Theme PHP code must be GPL. You could do a split license on the CSS and JS and other non-GPL static resources. You can license those elements to one site, but let people with a developer license use them on multiple sites. Or, you could have an affiliate program that is only open to people with a developer license. You could seed betas to developers early. You could offer an exclusive developer forum. You could offer enhanced support. There are tons of possible models. The only thing you can’t do is restrict how people can use the GPL-derivative code.
Does this mean that the custom theme I developed for a client is GPL?
No. The GPL is triggered by distribution. Work-for-hire for a client is not distribution. In this case, they would have the copyright on the code. Distributing it would be up to them. As long as they didn’t distribute it, the GPL wouldn’t kick in. Your clients needn’t worry.
Can my employees take my custom theme and distribute it?
No, allowing access to GPL’d code by an employee is not distribution, and the company would have the copyright on the code. A company is considered one entity, so transferring the theme within that entity is not distribution.
What about plugins?
Everything in here applies to plugins as well as themes. The only difference between the two is that you generally have one theme active, but might have multiple plugins active. As far as interactions with WordPress go, they work the same way.
Conclusion
Theme code combines with WordPress code in a way that makes them one functional unit. This is what makes WordPress themes so powerful and flexible. Themes cannot stand by themselves, and are dependent on deeply integrating their code with WordPress core code in order to function at all. They cannot reasonably be considered original works. As such, theme PHP code (and any CSS/JS code that is derived from GPL’d code) must be licensed under the GPL if it is distributed.

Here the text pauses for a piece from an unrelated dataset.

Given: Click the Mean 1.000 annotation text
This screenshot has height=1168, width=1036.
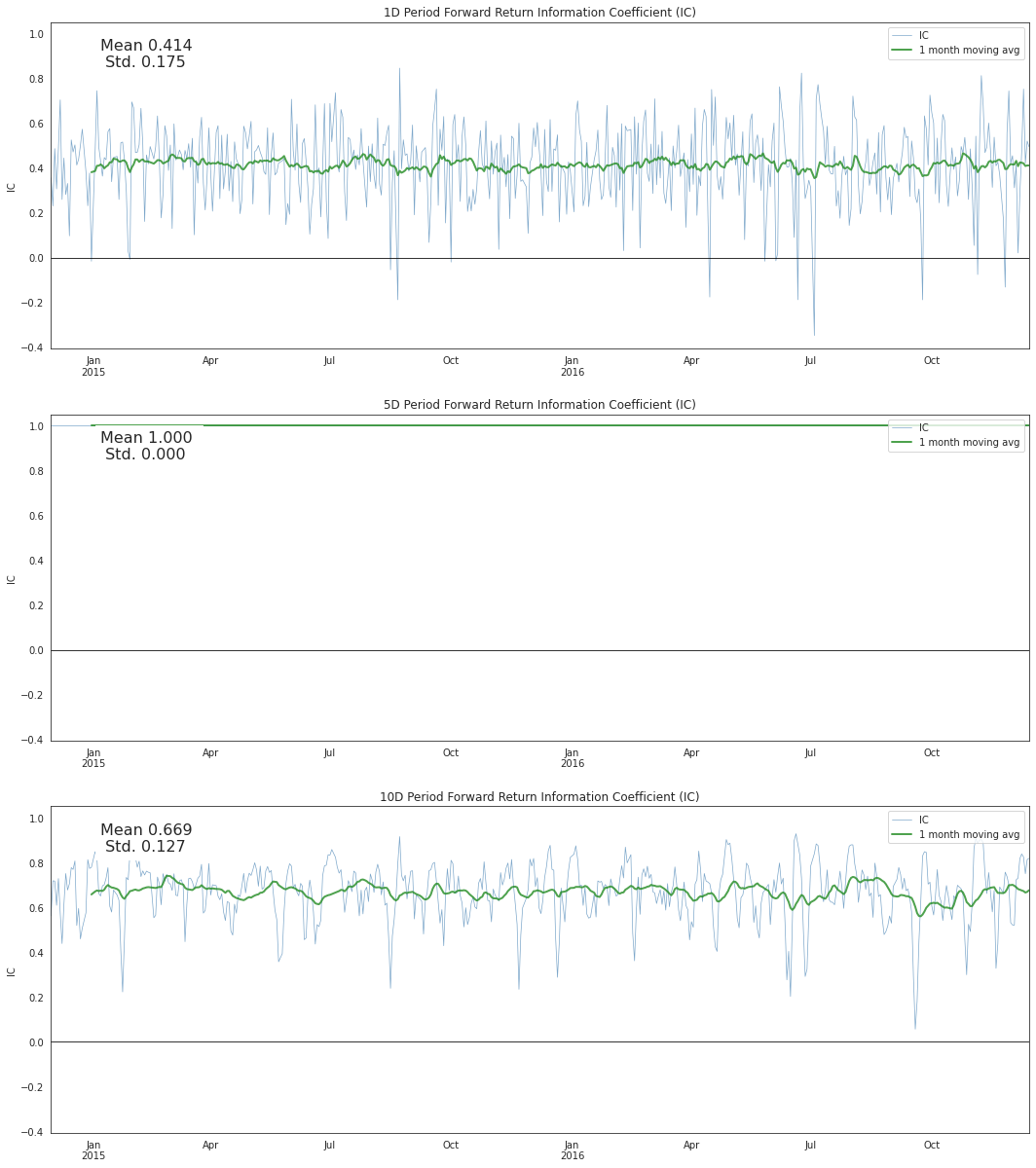Looking at the screenshot, I should [147, 437].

If you refuse to abide by that licensing requirement, you forfeit your right to distribute WordPress extensions (themes or plugins). WordPress is copyrighted. If you do not accept WordPress’ license, you still have to respect our copyright. There are other platforms that do not have this licensing restriction (Drupal, Joomla, Movable Type Open Source, and Textpattern are all GPL, so you’d have the same issue with them).
Discussion
Please remember that this is about copyright and respecting the license that the WordPress copyright holders have chosen. It isn’t about money. Premium themes are fine. It is non-GPL themes (a.k.a. proprietary themes) that are the issue. Also realize that WordPress cannot change its license. It is forever locked to the GPL (version 2). Arguments along the lines of “WordPress should allow proprietary themes because of X,” are pointless. We are as much bound by the license as theme developers!